→ WHAT IS NEEDED
Repeat exactly, and only, the lines below starting at the line that contains "Instruction: Close the" and ending at the line that contains "Go to Manufacturing", inclusive of both.

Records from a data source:
┌──
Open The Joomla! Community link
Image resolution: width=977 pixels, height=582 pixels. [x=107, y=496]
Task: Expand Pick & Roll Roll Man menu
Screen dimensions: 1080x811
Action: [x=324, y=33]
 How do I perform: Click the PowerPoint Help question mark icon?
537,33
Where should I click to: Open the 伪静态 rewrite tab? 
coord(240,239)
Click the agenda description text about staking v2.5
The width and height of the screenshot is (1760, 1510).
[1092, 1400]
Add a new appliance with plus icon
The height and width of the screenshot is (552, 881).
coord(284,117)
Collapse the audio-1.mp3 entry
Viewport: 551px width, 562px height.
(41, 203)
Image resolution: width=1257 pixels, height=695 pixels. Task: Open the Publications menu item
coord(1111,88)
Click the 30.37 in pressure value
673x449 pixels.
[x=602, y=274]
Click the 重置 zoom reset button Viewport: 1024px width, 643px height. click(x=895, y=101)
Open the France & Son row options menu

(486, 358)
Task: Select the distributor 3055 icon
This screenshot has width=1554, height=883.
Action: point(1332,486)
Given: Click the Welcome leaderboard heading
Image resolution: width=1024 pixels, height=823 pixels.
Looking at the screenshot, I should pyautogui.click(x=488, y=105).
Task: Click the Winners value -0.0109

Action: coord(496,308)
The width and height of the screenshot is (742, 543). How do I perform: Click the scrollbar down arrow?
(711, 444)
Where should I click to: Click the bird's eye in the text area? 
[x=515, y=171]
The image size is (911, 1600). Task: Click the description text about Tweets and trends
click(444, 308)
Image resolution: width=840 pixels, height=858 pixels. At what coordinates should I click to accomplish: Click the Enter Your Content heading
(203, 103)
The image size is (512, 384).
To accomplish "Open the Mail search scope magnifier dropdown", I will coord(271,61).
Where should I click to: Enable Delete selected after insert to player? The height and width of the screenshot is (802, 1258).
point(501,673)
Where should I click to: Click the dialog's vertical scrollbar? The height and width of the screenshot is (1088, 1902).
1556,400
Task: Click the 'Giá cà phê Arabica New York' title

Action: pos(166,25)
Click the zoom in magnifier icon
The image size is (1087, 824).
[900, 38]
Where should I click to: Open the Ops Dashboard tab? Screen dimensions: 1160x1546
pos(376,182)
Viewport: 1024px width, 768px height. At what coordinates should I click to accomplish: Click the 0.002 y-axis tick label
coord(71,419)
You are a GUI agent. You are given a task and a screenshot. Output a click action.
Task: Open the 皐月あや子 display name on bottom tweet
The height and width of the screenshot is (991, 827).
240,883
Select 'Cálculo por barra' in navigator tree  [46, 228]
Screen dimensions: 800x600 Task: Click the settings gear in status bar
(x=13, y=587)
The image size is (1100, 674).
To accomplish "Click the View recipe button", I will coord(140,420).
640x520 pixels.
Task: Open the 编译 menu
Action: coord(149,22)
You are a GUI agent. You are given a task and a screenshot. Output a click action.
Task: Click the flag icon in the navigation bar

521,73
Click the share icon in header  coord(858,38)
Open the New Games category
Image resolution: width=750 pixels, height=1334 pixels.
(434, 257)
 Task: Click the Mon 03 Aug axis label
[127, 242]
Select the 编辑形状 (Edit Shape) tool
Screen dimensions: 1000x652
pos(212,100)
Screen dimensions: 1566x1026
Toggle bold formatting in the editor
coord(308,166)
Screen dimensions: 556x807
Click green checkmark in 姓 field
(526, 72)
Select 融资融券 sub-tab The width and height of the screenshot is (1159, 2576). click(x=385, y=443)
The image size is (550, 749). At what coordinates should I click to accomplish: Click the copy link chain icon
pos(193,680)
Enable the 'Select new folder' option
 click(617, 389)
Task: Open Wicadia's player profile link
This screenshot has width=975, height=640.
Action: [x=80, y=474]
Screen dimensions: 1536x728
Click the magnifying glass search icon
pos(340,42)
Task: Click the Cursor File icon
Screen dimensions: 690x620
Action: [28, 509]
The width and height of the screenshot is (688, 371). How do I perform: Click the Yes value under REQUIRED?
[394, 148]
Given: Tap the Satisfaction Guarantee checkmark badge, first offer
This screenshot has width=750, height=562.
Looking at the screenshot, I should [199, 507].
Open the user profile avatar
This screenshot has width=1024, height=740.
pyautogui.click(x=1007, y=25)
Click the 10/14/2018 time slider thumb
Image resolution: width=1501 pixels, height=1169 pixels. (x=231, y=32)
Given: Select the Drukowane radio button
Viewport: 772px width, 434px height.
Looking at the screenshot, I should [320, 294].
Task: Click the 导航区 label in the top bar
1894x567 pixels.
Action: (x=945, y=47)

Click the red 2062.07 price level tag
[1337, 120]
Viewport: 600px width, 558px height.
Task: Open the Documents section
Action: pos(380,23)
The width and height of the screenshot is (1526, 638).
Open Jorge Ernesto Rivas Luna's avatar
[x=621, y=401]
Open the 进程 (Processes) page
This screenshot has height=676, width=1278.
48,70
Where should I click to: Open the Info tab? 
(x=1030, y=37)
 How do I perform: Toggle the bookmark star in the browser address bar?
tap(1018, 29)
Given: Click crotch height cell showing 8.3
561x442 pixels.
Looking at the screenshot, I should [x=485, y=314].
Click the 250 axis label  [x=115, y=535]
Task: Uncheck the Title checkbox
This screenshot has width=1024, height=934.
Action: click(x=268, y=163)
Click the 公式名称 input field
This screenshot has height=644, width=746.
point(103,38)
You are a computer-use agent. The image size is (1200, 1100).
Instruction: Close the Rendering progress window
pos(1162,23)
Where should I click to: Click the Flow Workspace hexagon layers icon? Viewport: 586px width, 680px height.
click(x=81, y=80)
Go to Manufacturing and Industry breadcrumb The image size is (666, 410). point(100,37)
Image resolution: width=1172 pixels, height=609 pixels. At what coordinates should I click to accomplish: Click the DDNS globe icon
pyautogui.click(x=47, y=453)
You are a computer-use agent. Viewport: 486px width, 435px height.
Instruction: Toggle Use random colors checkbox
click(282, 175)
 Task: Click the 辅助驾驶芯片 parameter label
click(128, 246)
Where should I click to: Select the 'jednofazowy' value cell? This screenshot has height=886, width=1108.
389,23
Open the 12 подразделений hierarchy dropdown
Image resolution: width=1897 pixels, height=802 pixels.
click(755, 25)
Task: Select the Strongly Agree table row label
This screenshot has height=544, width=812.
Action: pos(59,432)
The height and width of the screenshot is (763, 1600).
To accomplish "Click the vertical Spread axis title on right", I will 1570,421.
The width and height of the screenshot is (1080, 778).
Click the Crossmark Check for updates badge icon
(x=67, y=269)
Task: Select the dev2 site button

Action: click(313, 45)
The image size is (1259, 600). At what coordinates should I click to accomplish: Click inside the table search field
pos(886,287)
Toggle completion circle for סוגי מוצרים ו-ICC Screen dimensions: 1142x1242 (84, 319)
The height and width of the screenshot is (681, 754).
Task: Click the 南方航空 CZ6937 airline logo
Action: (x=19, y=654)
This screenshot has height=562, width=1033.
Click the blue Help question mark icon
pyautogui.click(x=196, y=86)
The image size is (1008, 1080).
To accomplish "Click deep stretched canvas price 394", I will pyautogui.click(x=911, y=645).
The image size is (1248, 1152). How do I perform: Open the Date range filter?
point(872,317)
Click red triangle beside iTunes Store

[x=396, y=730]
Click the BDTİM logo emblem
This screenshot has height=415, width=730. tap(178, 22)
└──
→ RESPONSE BELOW
Instruction: Close the Rendering progress window
pos(1162,23)
Where should I click to: Click the Flow Workspace hexagon layers icon? Viewport: 586px width, 680px height.
click(x=81, y=80)
Go to Manufacturing and Industry breadcrumb The image size is (666, 410). point(100,37)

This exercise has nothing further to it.